** WHAT YOU NEED TO DO **
Copy out every line of the data below word for word, leaving the pictures out of your copy.

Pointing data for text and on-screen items
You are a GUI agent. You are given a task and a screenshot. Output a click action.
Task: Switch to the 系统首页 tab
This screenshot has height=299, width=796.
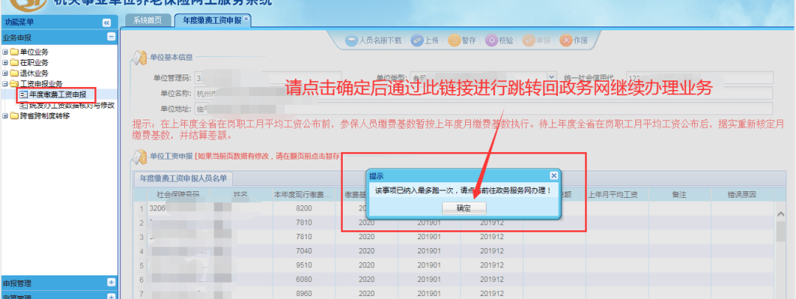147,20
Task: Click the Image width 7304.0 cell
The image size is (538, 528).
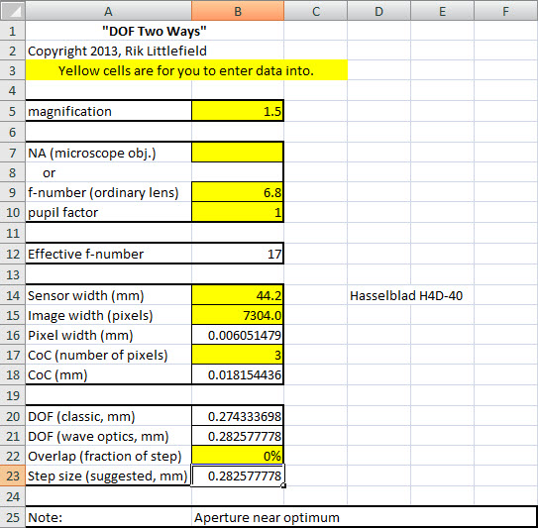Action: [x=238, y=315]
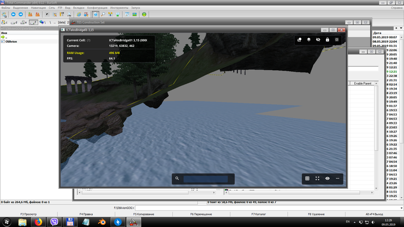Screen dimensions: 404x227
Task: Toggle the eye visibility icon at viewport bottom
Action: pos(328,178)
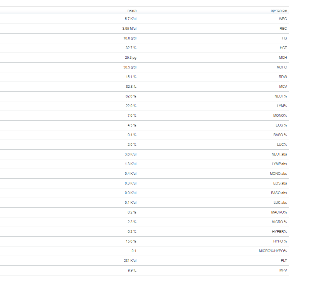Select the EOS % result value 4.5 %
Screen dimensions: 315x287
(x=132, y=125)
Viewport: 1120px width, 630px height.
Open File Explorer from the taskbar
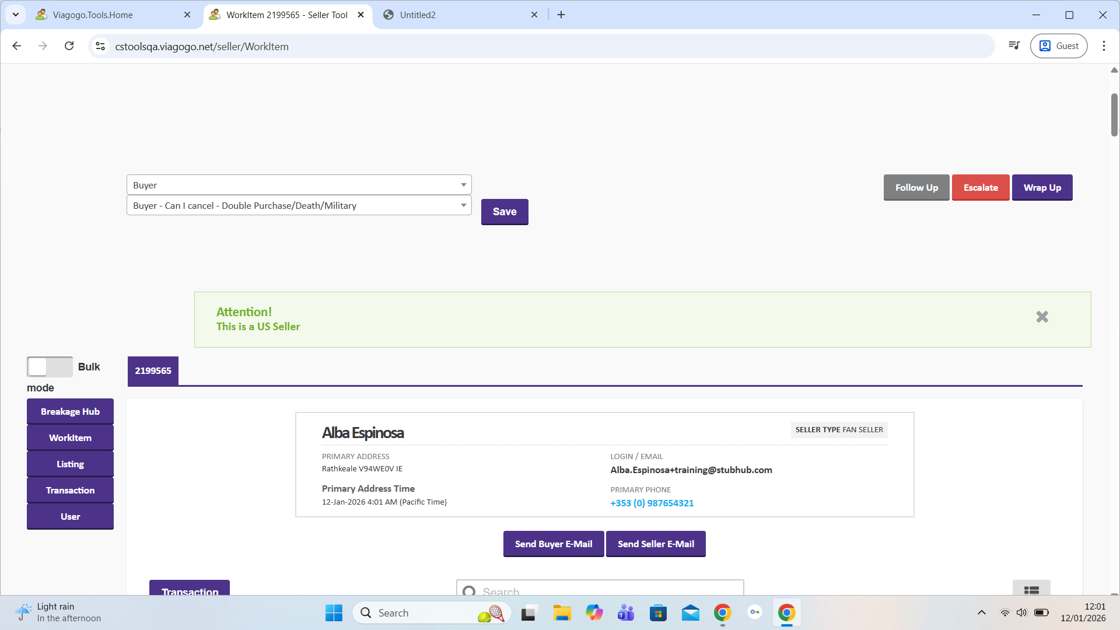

** REPLY TO THE EXERCISE **
You are a GUI agent. You are given a task and a screenshot. Output a click action.
Task: Switch to the 系统首页 tab
This screenshot has height=299, width=796.
147,20
Task: Click the Image width 7304.0 cell
The image size is (538, 528).
Action: [x=238, y=315]
Screen dimensions: 404x227
Task: Toggle the eye visibility icon at viewport bottom
Action: pos(328,178)
Select the EOS % result value 4.5 %
Screen dimensions: 315x287
(x=132, y=125)
Viewport: 1120px width, 630px height.
Open File Explorer from the taskbar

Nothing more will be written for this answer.